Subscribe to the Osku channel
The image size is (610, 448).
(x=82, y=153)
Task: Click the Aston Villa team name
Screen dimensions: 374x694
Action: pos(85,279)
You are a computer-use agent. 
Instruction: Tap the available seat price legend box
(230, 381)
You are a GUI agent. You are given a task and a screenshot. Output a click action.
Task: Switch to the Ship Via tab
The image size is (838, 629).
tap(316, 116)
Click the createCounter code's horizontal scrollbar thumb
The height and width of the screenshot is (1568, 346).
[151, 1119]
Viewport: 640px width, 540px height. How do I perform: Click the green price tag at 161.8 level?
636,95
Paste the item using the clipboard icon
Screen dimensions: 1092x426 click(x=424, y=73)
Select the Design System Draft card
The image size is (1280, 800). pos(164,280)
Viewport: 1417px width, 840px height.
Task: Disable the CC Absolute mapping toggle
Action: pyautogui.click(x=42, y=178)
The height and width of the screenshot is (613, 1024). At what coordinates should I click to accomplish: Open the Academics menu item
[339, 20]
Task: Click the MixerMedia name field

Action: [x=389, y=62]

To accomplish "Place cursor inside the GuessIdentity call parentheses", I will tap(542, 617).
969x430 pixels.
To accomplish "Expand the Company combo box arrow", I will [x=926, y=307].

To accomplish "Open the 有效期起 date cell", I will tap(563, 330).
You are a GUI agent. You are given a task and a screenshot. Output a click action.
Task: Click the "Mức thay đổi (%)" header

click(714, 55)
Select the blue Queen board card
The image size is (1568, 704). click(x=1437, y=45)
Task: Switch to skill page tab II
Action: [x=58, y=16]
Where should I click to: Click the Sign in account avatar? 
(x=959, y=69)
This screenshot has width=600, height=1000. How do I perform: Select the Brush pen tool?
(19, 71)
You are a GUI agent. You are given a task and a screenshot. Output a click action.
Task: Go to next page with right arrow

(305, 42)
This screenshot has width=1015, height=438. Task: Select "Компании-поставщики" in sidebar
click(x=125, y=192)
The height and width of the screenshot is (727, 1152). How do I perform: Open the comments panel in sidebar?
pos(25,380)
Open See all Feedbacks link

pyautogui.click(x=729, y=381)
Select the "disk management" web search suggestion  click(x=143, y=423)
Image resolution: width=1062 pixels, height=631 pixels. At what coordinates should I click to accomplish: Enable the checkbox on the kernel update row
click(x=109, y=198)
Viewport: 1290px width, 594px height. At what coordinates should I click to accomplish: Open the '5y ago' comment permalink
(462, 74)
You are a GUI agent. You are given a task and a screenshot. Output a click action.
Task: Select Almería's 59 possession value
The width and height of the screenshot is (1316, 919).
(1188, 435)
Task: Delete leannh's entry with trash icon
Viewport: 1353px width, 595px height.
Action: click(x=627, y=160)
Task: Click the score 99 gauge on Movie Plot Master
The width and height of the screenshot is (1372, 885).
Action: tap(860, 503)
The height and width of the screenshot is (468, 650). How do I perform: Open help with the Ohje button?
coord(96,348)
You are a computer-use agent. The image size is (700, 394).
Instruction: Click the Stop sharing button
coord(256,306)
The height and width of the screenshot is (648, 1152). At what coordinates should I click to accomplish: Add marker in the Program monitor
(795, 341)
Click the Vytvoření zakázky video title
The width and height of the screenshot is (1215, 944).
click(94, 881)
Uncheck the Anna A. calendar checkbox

Try it | Which lines of the records above hold the word "computer"? Copy each of them.

Result |
You are a computer-use agent. 
You are a computer-use agent. The image size is (700, 394).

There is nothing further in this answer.